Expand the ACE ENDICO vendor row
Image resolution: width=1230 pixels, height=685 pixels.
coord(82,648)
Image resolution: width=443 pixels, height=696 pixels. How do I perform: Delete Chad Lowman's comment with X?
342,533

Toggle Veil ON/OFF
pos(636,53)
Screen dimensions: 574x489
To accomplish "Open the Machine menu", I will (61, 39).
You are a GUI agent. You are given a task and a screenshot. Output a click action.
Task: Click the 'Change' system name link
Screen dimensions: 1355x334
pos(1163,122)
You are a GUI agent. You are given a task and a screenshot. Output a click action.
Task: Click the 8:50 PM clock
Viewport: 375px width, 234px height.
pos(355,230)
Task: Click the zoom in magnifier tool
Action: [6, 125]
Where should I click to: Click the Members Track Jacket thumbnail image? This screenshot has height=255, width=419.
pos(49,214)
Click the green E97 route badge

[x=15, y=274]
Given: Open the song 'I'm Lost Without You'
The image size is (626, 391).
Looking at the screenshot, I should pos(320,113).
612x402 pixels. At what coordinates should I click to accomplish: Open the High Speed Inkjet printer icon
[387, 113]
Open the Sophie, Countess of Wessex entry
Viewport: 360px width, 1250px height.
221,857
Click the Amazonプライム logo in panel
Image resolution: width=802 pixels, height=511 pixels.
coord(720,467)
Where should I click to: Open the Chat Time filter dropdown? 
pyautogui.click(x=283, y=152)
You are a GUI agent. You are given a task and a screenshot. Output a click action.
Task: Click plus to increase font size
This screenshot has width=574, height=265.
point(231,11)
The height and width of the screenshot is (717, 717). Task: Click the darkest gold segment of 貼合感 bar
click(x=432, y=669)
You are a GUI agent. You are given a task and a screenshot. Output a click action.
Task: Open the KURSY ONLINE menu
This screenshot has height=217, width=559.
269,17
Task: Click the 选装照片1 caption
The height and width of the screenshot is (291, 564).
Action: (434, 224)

§ YOUR INSTRUCTIONS
Your task is to extract the lines running from the one with "This screenshot has width=574, height=265." to the end of the material, inclusive, copying each exactly and adding nothing.

§ EXPECTED ANSWER
This screenshot has width=574, height=265.
point(231,11)
The height and width of the screenshot is (717, 717). Task: Click the darkest gold segment of 貼合感 bar
click(x=432, y=669)
You are a GUI agent. You are given a task and a screenshot. Output a click action.
Task: Open the KURSY ONLINE menu
This screenshot has height=217, width=559.
269,17
Task: Click the 选装照片1 caption
The height and width of the screenshot is (291, 564).
Action: (434, 224)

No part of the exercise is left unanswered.